**THE TASK**
Only the lines below starting at the one that contains "You are a GUI" and ending at the one that contains "Returns & Exchanges (77, 2037)" are to be reproduced, exactly and with both ends kept.

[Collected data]
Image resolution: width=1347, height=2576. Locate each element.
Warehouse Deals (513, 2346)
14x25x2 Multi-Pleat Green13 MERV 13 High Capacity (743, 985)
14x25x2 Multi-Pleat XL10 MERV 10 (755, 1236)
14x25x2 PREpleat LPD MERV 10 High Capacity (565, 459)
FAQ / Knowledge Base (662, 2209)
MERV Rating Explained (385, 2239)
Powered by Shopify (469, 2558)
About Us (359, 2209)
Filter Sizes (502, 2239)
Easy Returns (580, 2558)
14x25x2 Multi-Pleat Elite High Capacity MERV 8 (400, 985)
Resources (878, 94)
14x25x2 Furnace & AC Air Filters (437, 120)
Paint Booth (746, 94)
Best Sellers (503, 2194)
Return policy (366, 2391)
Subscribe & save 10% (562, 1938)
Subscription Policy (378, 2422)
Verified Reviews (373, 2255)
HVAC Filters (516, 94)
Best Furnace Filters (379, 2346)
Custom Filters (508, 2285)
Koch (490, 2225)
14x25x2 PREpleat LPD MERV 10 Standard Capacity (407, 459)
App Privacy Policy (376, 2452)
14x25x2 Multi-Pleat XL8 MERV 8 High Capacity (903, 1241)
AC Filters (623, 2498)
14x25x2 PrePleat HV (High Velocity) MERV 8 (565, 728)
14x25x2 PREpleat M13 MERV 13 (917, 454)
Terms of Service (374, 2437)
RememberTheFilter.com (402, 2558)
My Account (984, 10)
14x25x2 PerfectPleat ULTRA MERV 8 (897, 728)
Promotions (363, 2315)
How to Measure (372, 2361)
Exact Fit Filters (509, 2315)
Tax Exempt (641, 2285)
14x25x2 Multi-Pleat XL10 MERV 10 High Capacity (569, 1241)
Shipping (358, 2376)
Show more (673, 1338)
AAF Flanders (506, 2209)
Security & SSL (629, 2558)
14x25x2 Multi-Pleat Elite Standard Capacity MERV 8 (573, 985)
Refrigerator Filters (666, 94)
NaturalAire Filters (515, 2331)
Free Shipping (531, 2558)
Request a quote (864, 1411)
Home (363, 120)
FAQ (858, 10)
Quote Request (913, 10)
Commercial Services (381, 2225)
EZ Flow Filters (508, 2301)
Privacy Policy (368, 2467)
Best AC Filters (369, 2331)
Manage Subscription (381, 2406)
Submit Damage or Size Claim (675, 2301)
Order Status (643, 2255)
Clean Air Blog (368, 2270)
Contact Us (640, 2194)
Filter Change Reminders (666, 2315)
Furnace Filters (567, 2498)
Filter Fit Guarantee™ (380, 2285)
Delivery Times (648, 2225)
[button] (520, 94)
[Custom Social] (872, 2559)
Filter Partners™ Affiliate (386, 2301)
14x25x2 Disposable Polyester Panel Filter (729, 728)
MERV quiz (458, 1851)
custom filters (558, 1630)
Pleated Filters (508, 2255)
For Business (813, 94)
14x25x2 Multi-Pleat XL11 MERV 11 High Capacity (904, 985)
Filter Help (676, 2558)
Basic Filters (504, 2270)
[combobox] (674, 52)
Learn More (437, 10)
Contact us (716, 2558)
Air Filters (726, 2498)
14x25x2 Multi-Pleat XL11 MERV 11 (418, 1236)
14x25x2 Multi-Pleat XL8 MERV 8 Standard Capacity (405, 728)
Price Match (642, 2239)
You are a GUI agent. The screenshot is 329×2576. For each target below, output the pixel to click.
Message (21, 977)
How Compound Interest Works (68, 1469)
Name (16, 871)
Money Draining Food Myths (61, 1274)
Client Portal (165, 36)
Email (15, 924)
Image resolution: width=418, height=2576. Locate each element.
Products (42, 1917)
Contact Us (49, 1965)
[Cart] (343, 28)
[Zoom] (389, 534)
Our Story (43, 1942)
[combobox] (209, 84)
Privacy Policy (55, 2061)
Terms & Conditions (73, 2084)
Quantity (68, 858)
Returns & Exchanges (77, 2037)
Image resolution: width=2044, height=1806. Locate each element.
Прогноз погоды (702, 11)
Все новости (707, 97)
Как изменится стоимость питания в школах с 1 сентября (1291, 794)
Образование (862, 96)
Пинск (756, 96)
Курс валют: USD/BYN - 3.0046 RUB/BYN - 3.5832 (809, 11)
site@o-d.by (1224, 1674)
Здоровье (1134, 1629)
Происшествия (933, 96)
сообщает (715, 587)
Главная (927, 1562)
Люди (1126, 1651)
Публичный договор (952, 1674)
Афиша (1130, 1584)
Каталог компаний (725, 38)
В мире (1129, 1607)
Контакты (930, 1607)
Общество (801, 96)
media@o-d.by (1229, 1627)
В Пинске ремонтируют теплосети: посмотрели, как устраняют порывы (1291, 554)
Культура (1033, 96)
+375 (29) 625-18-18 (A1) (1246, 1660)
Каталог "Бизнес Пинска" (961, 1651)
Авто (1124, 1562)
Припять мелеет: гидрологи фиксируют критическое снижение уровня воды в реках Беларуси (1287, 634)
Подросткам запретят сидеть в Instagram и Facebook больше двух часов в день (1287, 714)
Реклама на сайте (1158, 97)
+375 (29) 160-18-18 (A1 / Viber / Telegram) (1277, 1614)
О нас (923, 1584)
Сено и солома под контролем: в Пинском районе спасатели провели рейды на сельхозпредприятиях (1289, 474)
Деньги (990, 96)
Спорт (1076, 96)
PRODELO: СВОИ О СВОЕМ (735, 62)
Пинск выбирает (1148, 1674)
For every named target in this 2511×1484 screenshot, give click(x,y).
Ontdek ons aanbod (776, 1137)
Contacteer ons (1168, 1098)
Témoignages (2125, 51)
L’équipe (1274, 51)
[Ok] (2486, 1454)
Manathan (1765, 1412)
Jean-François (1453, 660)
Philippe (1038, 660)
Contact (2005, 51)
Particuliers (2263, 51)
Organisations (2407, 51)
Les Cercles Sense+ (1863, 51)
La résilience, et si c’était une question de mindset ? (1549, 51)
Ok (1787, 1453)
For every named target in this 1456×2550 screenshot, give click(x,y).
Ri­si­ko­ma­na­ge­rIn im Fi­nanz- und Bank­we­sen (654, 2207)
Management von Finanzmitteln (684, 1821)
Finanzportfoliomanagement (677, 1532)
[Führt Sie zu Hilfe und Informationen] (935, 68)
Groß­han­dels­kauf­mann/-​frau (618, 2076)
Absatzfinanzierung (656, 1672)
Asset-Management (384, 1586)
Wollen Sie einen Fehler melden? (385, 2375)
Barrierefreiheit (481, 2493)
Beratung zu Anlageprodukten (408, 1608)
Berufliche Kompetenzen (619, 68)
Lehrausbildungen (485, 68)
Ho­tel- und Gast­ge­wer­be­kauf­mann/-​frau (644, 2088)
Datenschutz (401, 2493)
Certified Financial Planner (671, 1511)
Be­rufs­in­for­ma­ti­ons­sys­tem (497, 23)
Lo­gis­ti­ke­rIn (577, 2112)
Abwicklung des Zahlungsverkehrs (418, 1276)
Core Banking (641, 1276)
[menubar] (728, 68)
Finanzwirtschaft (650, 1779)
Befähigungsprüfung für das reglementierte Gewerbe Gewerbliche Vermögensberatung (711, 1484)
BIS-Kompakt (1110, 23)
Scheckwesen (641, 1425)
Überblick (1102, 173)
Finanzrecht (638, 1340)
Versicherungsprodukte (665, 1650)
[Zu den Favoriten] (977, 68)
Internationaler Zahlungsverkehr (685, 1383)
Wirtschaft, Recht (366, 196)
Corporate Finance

**WRITTEN SOLUTION**
You are a GUI agent. The screenshot is 329×2576. For each target below, output the pixel to click.
Message (21, 977)
How Compound Interest Works (68, 1469)
Name (16, 871)
Money Draining Food Myths (61, 1274)
Client Portal (165, 36)
Email (15, 924)
Image resolution: width=418, height=2576. Locate each element.
Products (42, 1917)
Contact Us (49, 1965)
[Cart] (343, 28)
[Zoom] (389, 534)
Our Story (43, 1942)
[combobox] (209, 84)
Privacy Policy (55, 2061)
Terms & Conditions (73, 2084)
Quantity (68, 858)
Returns & Exchanges (77, 2037)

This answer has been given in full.